Requirements: Retype the items word for word, beginning at the first line and stopping after the line that contains "[x=50, y=238]". Leave the pictures out.

--- Begin Raw records ---

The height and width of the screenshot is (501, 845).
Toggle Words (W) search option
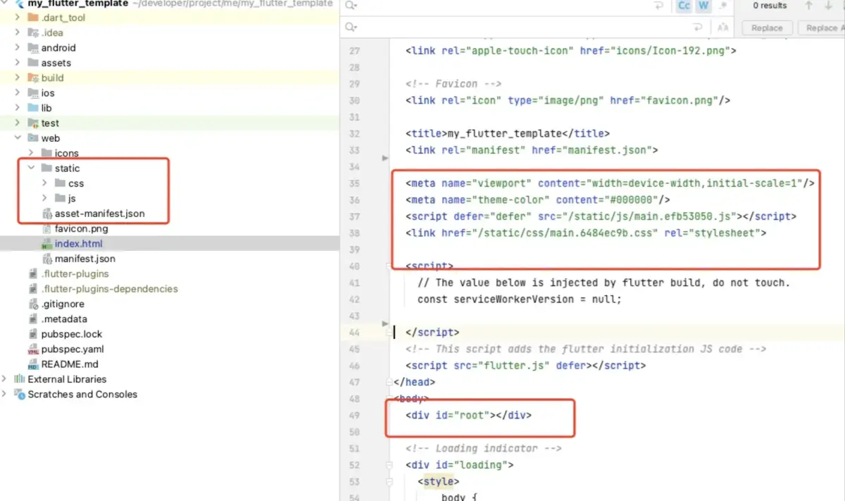pyautogui.click(x=703, y=6)
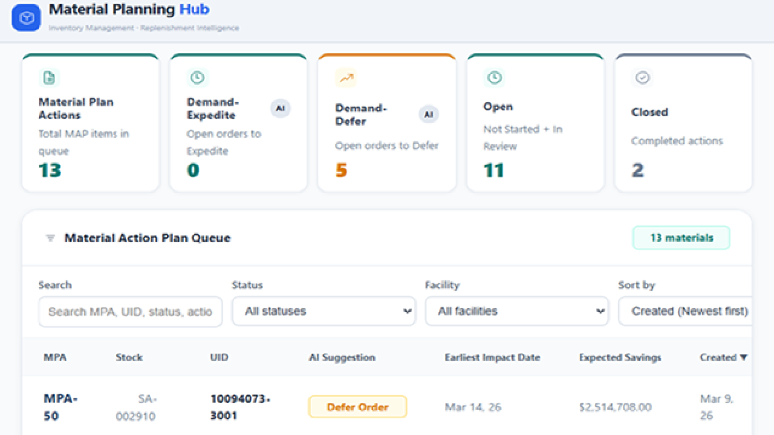Click the filter icon beside Material Action Plan Queue
This screenshot has height=435, width=774.
[x=50, y=238]
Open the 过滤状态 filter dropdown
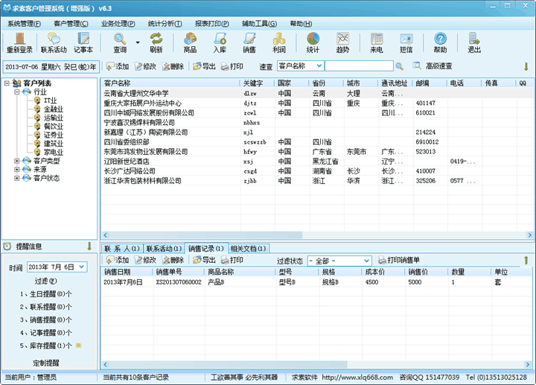The image size is (536, 385). pyautogui.click(x=366, y=261)

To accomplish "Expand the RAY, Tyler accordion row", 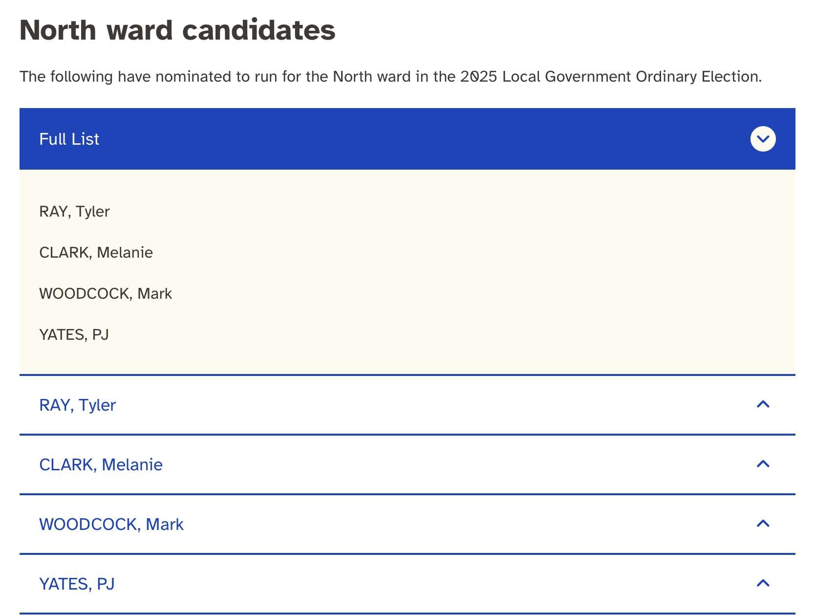I will (408, 405).
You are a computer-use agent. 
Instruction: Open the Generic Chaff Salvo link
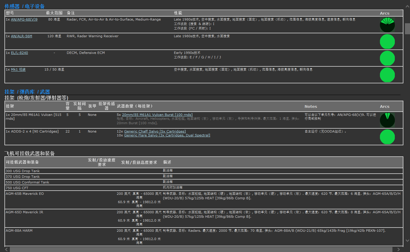155,131
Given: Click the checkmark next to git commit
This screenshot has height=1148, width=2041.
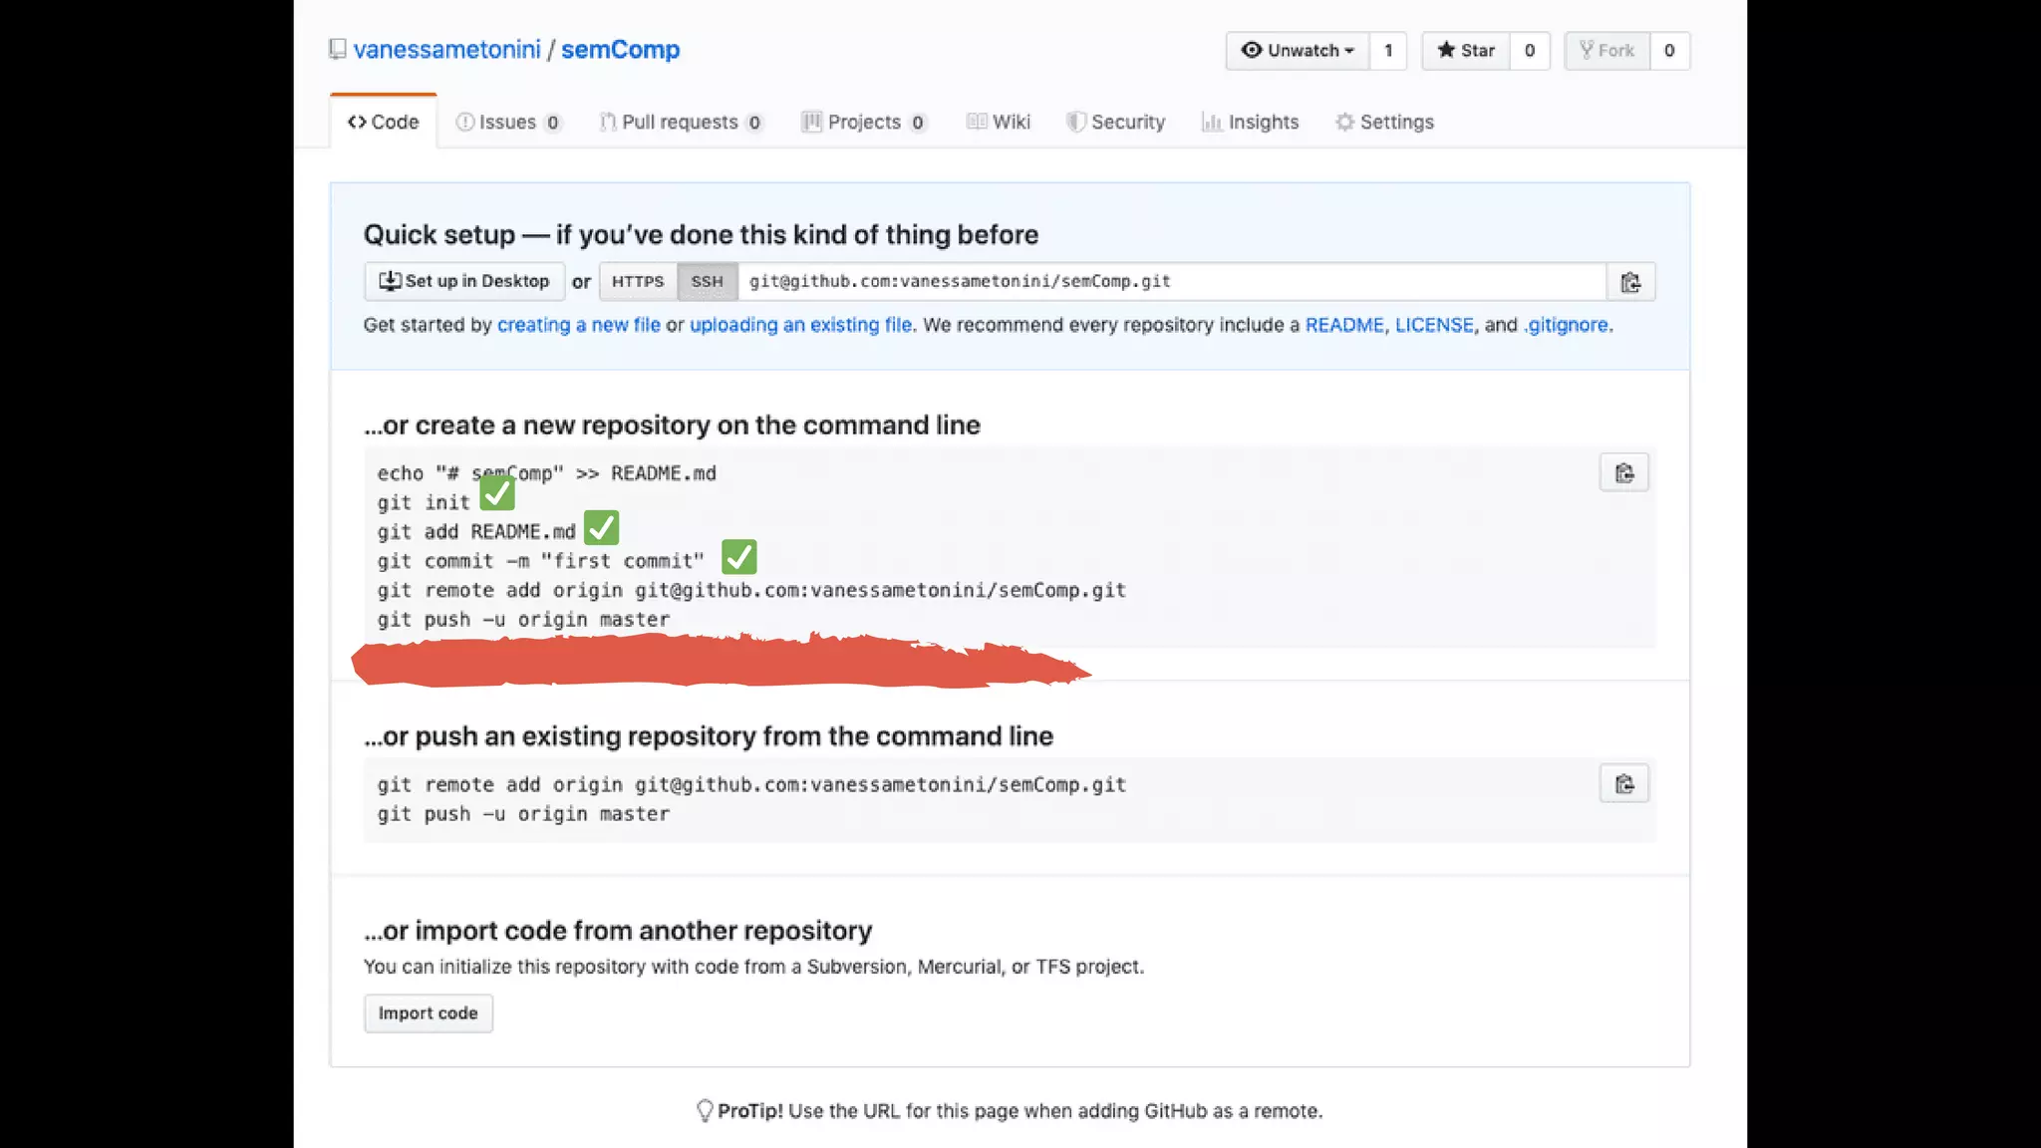Looking at the screenshot, I should click(738, 557).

--- End Raw records ---

Finished task:
The height and width of the screenshot is (501, 845).
Toggle Words (W) search option
pyautogui.click(x=703, y=6)
Click the filter icon beside Material Action Plan Queue
This screenshot has height=435, width=774.
[x=50, y=238]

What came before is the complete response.